Introduction to Webhooks

Webhooks provide a way for our system to send real-time notifications to your server when specific events occur. Instead of your system constantly polling our API to check for new work, we proactively "push" information to you as soon as it's available.

What are Webhooks?

A webhook is an HTTP callback: a structured message sent from our server to a URL you specify. When a relevant event occurs (such as a new fulfilment job being created), our system will make a POST request to your endpoint with a JSON payload containing the event details.

Benefits

  • Efficiency: Reduces the need for frequent, resource-intensive polling of our API.
  • Real-time Updates: Your system is notified immediately when new tasks are available, allowing for faster processing.
  • Reduced Latency: Enables near-instantaneous reactions to fulfilment requirements.
  • Scalability: Minimizes the load on both our API and your infrastructure by only communicating when necessary.

How to Use Them

  1. Set up an endpoint: Create a publicly accessible URL on your server capable of receiving POST requests with a JSON body.
  2. Register your webhook: For the moment, webhooks are set up on request. Please contact support to register your webhook url.
  3. Process the payload: Your endpoint should parse the incoming JSON, identify the event type, and take appropriate action based on the data provided.
  4. Acknowledge receipt: Always return a 200 OK or 204 No Content response to our server to indicate that you have successfully received and processed the webhook. If your server fails to respond with a success code, we will attempt to retry the delivery.

Duplication

You will need to take care to ensure your endpoint is idempotent, meaning that processing the same webhook multiple times will not result in duplication within your system. We send webhook payloads with a unique Idempotency-Key header to help you identify and handle duplicate deliveries. The key is generated using the format ffm_wh_<webhook_id>.

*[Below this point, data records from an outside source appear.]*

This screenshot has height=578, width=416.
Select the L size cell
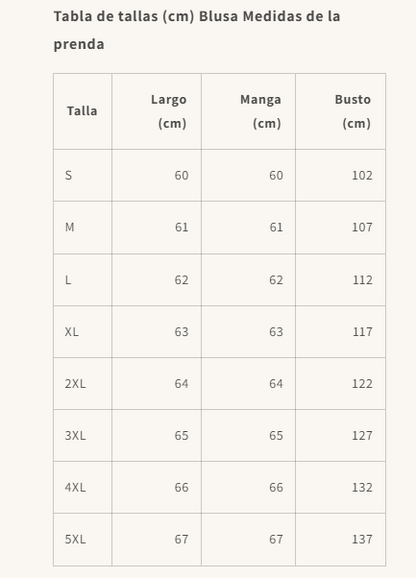coord(83,280)
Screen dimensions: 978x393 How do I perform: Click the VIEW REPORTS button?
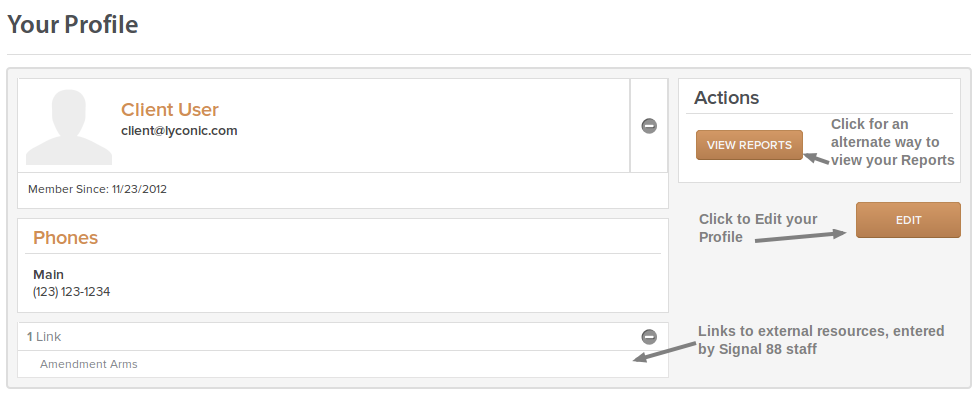(x=749, y=145)
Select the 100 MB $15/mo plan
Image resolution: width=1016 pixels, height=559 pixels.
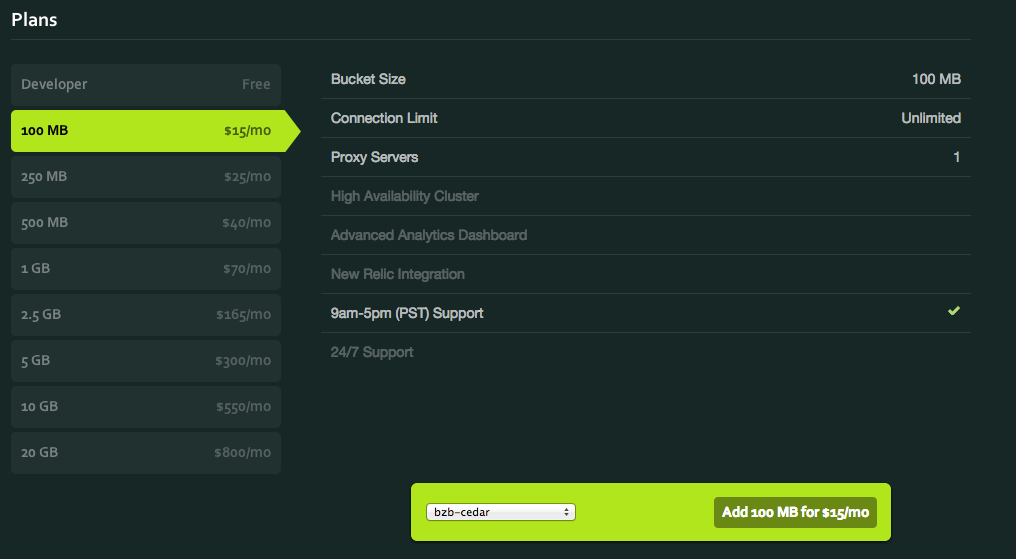[x=146, y=131]
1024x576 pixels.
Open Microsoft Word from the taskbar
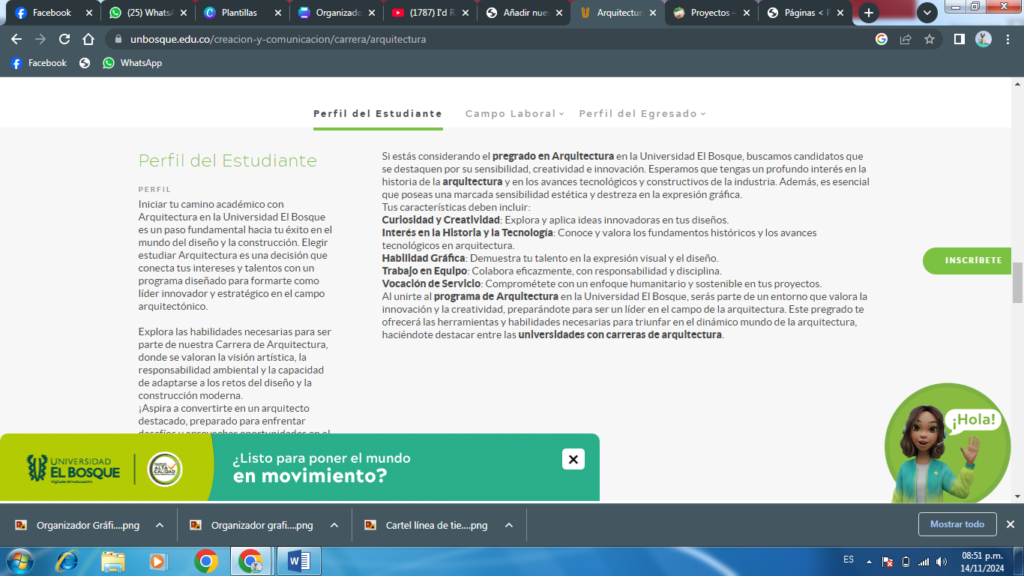[x=299, y=560]
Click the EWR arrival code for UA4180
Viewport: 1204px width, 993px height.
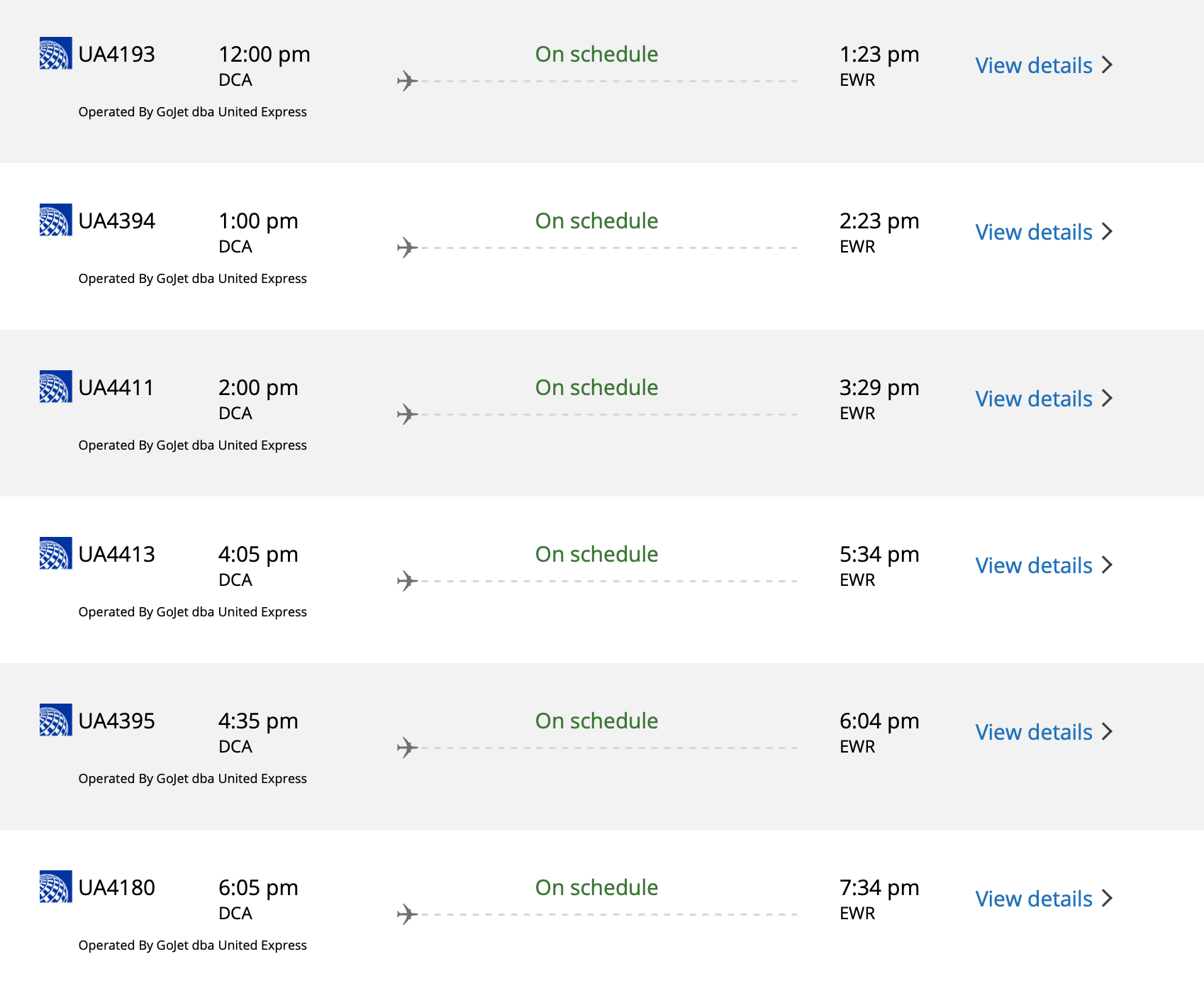(x=857, y=914)
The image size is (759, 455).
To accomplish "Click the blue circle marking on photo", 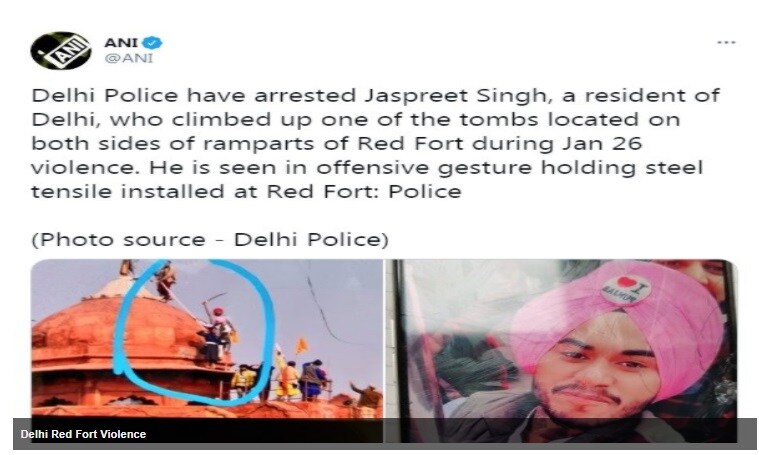I will [x=194, y=332].
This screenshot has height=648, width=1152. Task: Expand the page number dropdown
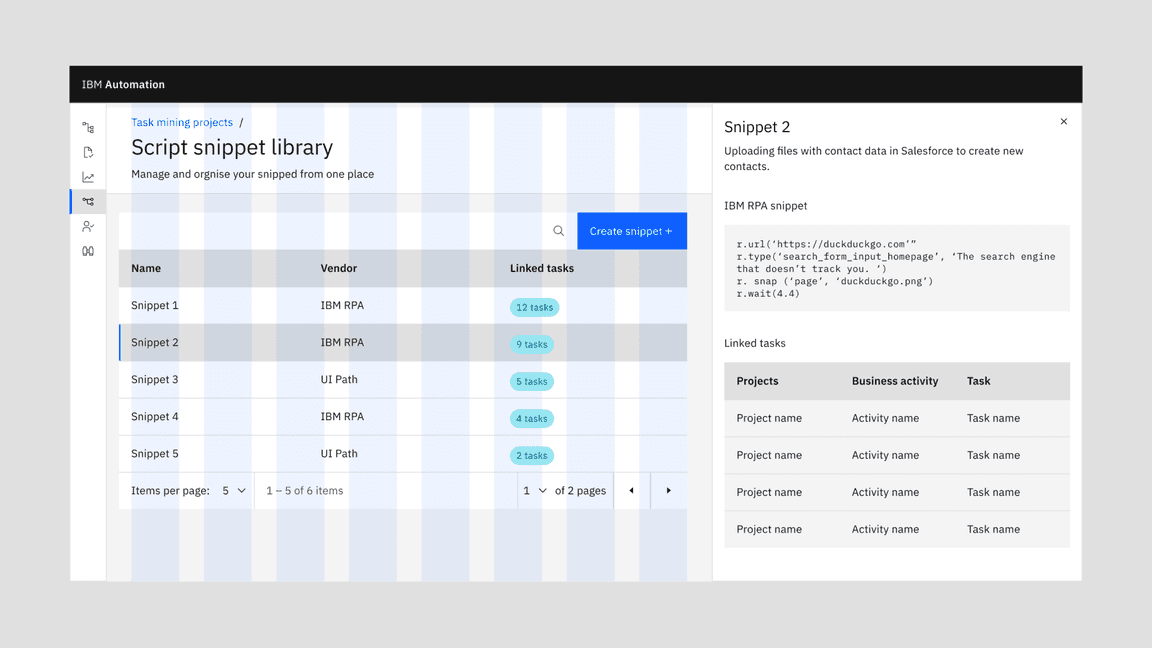tap(535, 491)
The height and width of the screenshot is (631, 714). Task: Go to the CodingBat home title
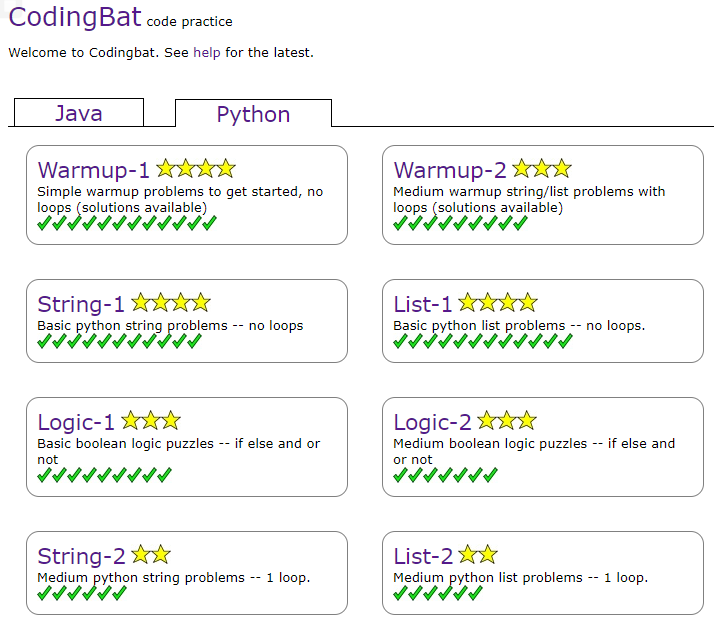[74, 18]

HMAC Signature Verification

Webhooks can optionally include an HMAC signature to verify the authenticity and integrity of the payload. When enabled, each request will contain an X-Webhook-Signature header.

How it Works

  1. A shared secret is configured for your webhook endpoint.
  2. Before sending the request, we compute an HMAC SHA-256 signature of the raw JSON body using your secret.
  3. The resulting signature is included in the X-Webhook-Signature header.
  4. Your endpoint recomputes the signature from the received body and compares it to the header value. If they match, the payload is verified.

Verifying the Signature

To verify the signature on your end, compute the HMAC SHA-256 of the raw request body using your shared secret and compare it against the X-Webhook-Signature header.

PHP example:

$secret = 'your-shared-secret';
$body = file_get_contents('php://input');
$expectedSignature = hash_hmac('sha256', $body, $secret);
$providedSignature = $_SERVER['HTTP_X_WEBHOOK_SIGNATURE'] ?? '';

if (!hash_equals($expectedSignature, $providedSignature)) {
    http_response_code(401);
    exit;
}

Use hash_equals() instead of === when comparing signatures to prevent timing attacks.

Node.js example:

const crypto = require('crypto');

function verifySignature(req, secret) {
  const signature = crypto
    .createHmac('sha256', secret)
    .update(JSON.stringify(req.body))
    .digest('hex');
  return crypto.timingSafeEqual(
    Buffer.from(signature),
    Buffer.from(req.headers['x-webhook-signature'])
  );
}

Payload Schema

The webhook payload consists of an event string and a data object containing the job details.

Field Type Description
event string The name of the event.
data object An object containing the event details.